**Supplied text:**
***

Russian scientists have explored the diversity of protein rotors.

The work has been published in the journal PROTEINS: Structure, Function, and Bioinformatics. ATP synthase utilizes the membrane potential to synthesize adenosine triphosphate (ATP) molecules, the universal "fuel cell" of living systems. This enzyme can be likened to an electric motor: it has a stationary part — the stator, and a rotating part — the rotor, which is also referred to as the c-ring. The ions transported by ATP synthase across the membrane facilitate the rotation of the rotor and the synthesis of ATP by the stator. The rotor itself consists of repeating units (c-subunits), the number of which determines how many ions will pass through the membrane per rotation and what potential is sufficient for the protein to function.

ATP synthases are known to contain between eight and 17 c-subunits, with studies often utilizing X-ray crystallography or cryo-electron microscopy. However, advancements in machine learning methods have led to the development of several groundbreaking approaches, including those for predicting protein structures. The developers of the most well-known of these — AlphaFold — were awarded the Nobel Prize in Chemistry in 2024. Nonetheless, the standard AlphaFold does not perform well with large protein complexes, which include ATP synthases.

In their study, researchers from MIPT proposed a new approach based on AlphaFold that confidently predicts the number of subunits in protein complexes with rotational symmetry. For known data, the correlation between predictions and experimental values exceeded 90 percent. Furthermore, the approach proved to be very fast, allowing for the estimation of the number of subunits in ATP synthases across a wide variety of living organisms.

“The most surprising aspect of our findings is the prediction of the existence of microorganisms in nature with very large c-rings in ATP synthases, which may contain up to 27 repeating subunits! Previously, experiments had found a maximum of 17 c-subunits. Importantly, molecular dynamics simulations confirm the results of these predictions,” says Stepan Osipov, the lead author of the published work and a graduate student at the Landau Institute of Physics and Research at MIPT.

***

**Data below:**
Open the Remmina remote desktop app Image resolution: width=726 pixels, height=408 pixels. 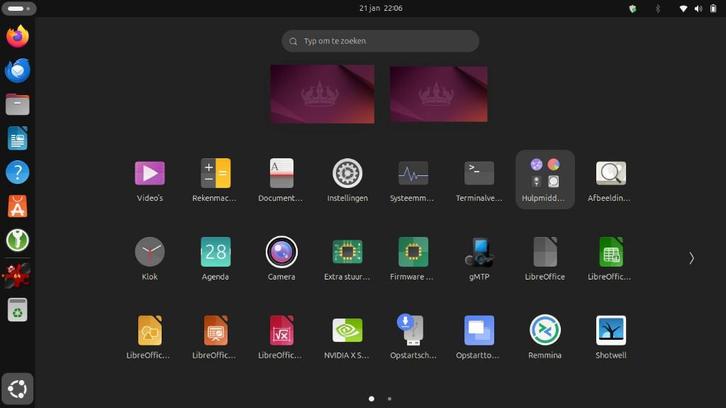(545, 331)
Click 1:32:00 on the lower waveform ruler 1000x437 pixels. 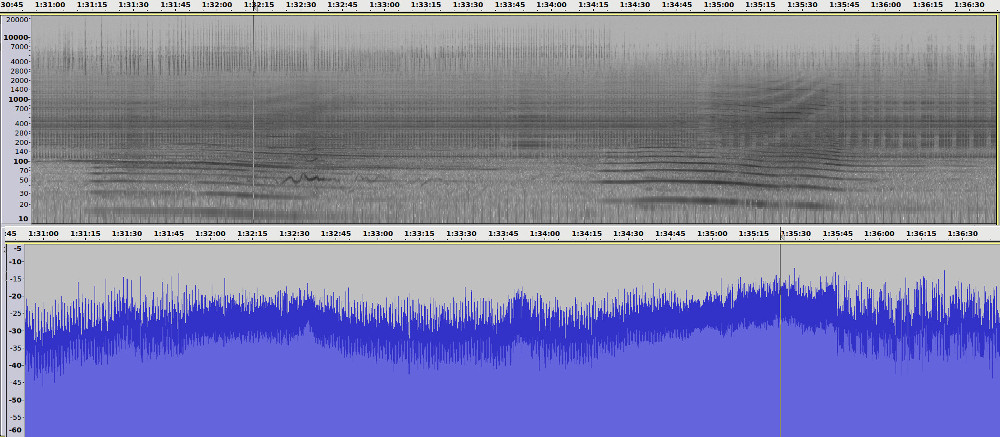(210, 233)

***

**Exercise tasks:**
a - According to the article on protein rotors, up to how many repeating subunits may the predicted very large c-rings contain?
b - Write out the article on protein rotors word for word, from "The work has" to "protein to function.".
c - Write the next part of the article on protein rotors, starting after its last sentence.
The material has no connection to the article on protein rotors.

**Expected outputs:**
a - Up to 27 repeating subunits.

b -
The work has been published in the journal PROTEINS: Structure, Function, and Bioinformatics. ATP synthase utilizes the membrane potential to synthesize adenosine triphosphate (ATP) molecules, the universal "fuel cell" of living systems. This enzyme can be likened to an electric motor: it has a stationary part — the stator, and a rotating part — the rotor, which is also referred to as the c-ring. The ions transported by ATP synthase across the membrane facilitate the rotation of the rotor and the synthesis of ATP by the stator. The rotor itself consists of repeating units (c-subunits), the number of which determines how many ions will pass through the membrane per rotation and what potential is sufficient for the protein to function.

c -
Why does nature require such unusually large c-rings when more "standard" rotors also demonstrate high efficiency? The answer to this question is closely related to the environments in which these organisms inhabit. They may exist in high temperatures or aggressive environments where they constantly lose ions through their membranes. Alternatively, it could be due to a low energy potential across the membrane — in which case, a high repetition rate in the c-ring aims to better "catch" rare protons or sodium ions. Such large rotors will “consume” more protons per rotation but will allow for ATP synthesis at significantly lower transmembrane potentials. To verify these assumptions, experimental studies of real microorganisms, which calculations suggest should have such unusual c-rings in their ATP synthases, will be necessary.

“This also means that new opportunities are opening up for many areas of biotechnology. For instance, if we can learn to design molecular “motors” with specified parameters, we can deliberately adjust the efficiency of energy exchange in cells, creating microorganisms for the production of various compounds in conditions where traditional strains cannot survive,” comments Alexey Vlasov, a senior researcher and acting head of the Laboratory of Molecular Cell Biology and Optogenetics at MIPT.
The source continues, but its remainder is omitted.